In order to fight malaria, the world has come around to the tactics of fighting the mosquitoes that transmit it from human to human that were advocated by naturalist and author Rachel Carson, in her book on pesticides and other hydrocarbon chemicals, Silent Spring.

Carson realized that poisoning the air, water and soil could not work to stop disease, ultimately.  She sounded the alarm with her book in 1962.   In the 1950s DDT became ineffective against bedbugs.  By the middle 1960s, resistance and immunity to DDT by malaria-carrying mosquitoes was almost world wide.  The attempt to “eradicate malaria” collapsed when mosquitoes became resistant, coupled with the failure of too many nations to get an anti-malaria program up and running — and the disease came roaring back when the malaria parasites themselves became resistant to the pharmaceuticals used to treat the disease in humans.

New strides against malaria have been made with the creation of new pharmaceutical regimens to kill the parasites in humans, and the adoption of the rigorous, Rachel Carson-advocated programs of integrated pest management to control insects that are a necessary part of the malaria parasites’ life cycle.

Unfortunately, about 6 out of every ten stories done on mosquitoes and malaria in the past year have scoriated Carson as wrong on the science (she was not), and as a “killer of children” despite the millions her work is saving.  There is a big business in spreading false tales about DDT, about malaria, and about Rachel Carson.

Who would do such a thing?  I call your attention to Uganda, where modest use of DDT in Indoor Residual Spraying (IRS) was started earlier this month despite lots of loud protests — from businesses.  Tobacco and other big business agriculture interests opposed spraying DDT in homes.  Why?

It’s silly.  But tobacco interests are mad at the World Health Organization for campaigning against cigarette smoking.  To frustrate WHO’s pro-health, anti-tobacco campaign, tobacco companies started attacking WHO for being “soft on malaria” about a decade ago.  The idea was that, if the case could be made that WHO was lacking in credibility, no one would listen to WHO about tobacco.

Tim Lambert and Deltoid have the story summarized, “Taking Aim at Rachel Carson.” Go read it.

In the fight against malaria, the bad guy, the villain, is malaria; malaria’s unwitting henchmen are mosquitoes.  Good science and good information, coupled with consistent governmental action to improve health care, are the good guys.  Rachel Carson is one of the good guys.

When you see a piece that says Rachel Carson is part of the problem, you’ve found a piece written by a tempter, or a dupe, or maybe just someone who isn’t thinking about the issues.  Don’t give money to that person’s organization to promote junk science and political calumny.  Don’t waiver in your resolve against malaria — find another, good charity, to give your money, time and effort to.  The Global Fund is a good group for contributing.  Africa Fighting Malaria spends a lot of time asking bloggers and reporters to write dubious stories against Rachel Carson and environmentalists, and not enough time or effort against malaria.  I do not recommend Africa Fighting Malaria as a recipient of your money.

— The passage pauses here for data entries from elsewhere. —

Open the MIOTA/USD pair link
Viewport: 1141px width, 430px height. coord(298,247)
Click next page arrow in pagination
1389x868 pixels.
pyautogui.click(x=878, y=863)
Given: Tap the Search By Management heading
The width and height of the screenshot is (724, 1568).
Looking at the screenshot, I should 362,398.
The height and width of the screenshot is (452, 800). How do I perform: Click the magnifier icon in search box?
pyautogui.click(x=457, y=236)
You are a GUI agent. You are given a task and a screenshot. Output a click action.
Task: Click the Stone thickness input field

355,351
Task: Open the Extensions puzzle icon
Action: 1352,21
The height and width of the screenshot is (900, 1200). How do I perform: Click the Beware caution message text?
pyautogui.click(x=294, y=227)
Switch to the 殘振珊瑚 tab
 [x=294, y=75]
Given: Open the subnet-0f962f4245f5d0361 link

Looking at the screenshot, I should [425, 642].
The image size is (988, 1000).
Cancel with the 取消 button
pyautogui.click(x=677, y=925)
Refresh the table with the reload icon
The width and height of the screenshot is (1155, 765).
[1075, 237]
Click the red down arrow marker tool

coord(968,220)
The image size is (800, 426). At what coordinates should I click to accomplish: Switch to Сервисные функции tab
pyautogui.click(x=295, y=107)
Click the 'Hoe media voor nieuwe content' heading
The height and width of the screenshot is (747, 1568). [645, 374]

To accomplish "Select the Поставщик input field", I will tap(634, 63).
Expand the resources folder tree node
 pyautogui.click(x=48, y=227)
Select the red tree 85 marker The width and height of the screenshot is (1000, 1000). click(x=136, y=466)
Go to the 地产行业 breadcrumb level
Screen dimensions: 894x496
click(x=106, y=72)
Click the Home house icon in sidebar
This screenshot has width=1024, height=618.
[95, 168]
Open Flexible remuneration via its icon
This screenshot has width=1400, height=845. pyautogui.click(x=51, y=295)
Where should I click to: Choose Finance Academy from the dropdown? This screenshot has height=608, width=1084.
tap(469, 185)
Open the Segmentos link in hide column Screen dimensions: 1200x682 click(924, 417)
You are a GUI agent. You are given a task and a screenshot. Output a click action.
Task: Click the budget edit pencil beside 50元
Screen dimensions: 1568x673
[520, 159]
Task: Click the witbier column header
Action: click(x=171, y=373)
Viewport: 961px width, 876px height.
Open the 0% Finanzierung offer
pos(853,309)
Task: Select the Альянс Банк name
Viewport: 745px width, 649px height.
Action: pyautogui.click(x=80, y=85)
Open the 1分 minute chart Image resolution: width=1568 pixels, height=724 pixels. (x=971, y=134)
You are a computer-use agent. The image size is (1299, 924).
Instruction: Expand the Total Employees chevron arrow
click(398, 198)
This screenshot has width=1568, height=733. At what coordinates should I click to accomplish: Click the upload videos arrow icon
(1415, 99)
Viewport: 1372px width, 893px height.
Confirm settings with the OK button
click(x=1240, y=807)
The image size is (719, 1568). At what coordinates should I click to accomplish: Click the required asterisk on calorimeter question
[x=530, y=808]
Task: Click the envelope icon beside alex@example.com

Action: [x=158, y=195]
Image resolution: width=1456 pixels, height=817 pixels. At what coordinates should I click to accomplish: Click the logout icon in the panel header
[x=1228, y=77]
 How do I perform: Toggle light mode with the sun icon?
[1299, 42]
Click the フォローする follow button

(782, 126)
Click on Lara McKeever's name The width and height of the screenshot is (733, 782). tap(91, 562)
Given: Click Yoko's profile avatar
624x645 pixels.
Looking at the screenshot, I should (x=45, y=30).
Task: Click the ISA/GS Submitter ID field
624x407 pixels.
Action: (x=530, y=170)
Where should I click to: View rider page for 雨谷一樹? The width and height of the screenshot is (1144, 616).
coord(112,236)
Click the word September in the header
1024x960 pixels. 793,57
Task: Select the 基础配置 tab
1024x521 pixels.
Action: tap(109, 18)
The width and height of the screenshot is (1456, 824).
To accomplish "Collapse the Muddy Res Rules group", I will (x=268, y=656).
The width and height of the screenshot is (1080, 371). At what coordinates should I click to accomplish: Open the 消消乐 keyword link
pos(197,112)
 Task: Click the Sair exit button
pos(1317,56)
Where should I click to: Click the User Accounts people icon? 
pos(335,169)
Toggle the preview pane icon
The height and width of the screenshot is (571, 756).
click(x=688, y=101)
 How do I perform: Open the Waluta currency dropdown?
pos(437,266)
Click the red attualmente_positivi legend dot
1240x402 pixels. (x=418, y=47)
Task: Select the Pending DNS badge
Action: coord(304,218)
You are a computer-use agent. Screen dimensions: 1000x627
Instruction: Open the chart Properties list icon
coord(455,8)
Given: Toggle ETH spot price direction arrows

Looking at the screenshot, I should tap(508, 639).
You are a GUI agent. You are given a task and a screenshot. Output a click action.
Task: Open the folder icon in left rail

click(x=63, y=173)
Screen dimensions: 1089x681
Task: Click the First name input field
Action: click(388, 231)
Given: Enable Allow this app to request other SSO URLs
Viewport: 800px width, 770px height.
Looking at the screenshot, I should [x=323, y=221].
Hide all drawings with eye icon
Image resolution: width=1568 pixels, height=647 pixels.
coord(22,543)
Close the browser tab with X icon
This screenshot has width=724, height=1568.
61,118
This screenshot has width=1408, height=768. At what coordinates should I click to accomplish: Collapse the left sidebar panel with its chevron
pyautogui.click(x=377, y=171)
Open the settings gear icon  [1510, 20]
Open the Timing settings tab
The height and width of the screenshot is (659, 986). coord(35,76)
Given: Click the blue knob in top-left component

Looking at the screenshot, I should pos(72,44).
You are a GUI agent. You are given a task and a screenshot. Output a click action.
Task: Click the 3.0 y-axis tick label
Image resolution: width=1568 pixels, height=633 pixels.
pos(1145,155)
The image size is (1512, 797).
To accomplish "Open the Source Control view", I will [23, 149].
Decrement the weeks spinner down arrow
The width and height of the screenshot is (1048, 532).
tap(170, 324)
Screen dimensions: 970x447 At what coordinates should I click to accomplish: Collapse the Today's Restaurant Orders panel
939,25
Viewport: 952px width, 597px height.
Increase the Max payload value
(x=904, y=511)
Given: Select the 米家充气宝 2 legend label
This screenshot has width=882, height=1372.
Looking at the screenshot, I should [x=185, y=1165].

Information, science, action:  Fighting malaria requires we keep our wits and reason about us, and act.

A Few Resources:


Cocoa buyers stand against DDT use in Uganda

April 1, 2008

Stephen Milloy can’t even herd his own cats — why should we listen to him?

While Milloy proclaims junk science and loudly impugns the reputation of a dead woman (Rachel Carson), it’s his business colleagues who demand Uganda avoid DDT, not environmentalists.

New Vision in Kampala reports that a local council has rejected DDT use, and told Uganda’s government the reasons why:

Bundibugyo district council has rejected the Government’s programme of indoor residual spraying of DDT.

During a council meeting last Wednesday, the councillors argued that the anti-malaria project would scare away organic cocoa buyers.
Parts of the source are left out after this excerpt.